Emilie never finished the sentence, her face contorted into a twisted knot of skeptic wonder.
"I think so," I answered calmly, "but I never really saw it used as a time machine."
Tossing Mischa a stray glance before focusing on the crates, I noticed an almost dead expression come over his face, as if he was having a stroke. Emilie began moving again, but he did not. He just stood there, near the bottom of the crude stairs, his eyes gazing into the distance.
"Hey, Misch... You okay?" I asked, feeling increasingly worried about the possible answer. He said nothing, and I waved at him, trying to catch some kind of attention. His lips slowly began moving, but his eyes stayed weirdly unfocused and aimed at the machine.
"That's a time machine?" he asked, something in his voice adding greatly to my worries.
"Yeah, think so," I answered, at first thinking nothing of it. It was a big thing to absorb, and he had already dealt with a lot over the last few days.
"A time machine" he repeated, his voice slipping away a bit.
"Yeah," I answered again, this time letting my voice show my worry a little more. "Misch, I talked about this. That's what's going on. There are time travelers in Nakskov. They have used this. But right n..."

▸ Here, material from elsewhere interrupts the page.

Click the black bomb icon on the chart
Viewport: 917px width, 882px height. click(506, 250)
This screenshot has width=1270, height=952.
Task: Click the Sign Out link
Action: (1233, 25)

"It's a time machine," he repeated. But this time, his voice sounded strangely firm and serious, although still also in some kind of shock. "It can go through time."
I looked over at the machine, trying to recall any and every detail that Karen had given me on how it worked.
"No, I think it just sends someone out. After some time in the psat or future, they snap back."
He was still staring at it. But all of a sudden, he slowly tilted his head. I noticed that he had tears in his eyes. He wasn't crying, but something was swelling up in him. I put the pieces together when he looked at the watch I had given back to him.
"Paul..." he whispered, from the looks of it mostly to himself. Then he flinched, turning his eyes straight at me. There was a fire in them I had never seen before. "Ida, I can get him back," he said in a loud but whispering tone. "I can... go back for him. Right?"
Before I could answer him, I felt Emilie's hand on my shoulder.
"We have no time. They could storm us at any time," she whispered in my ear. I could only nod.
"Misch, we can deal with that later. Right now we have..."
"I want him back!!"
The outburst made both Emilie and myself freeze up. Mischa was shaking, tears making their way down his face. The adrenaline had worn off, the stoic, singleminded Mischa was gone. Replaced, perhaps, with a differently singleminded one.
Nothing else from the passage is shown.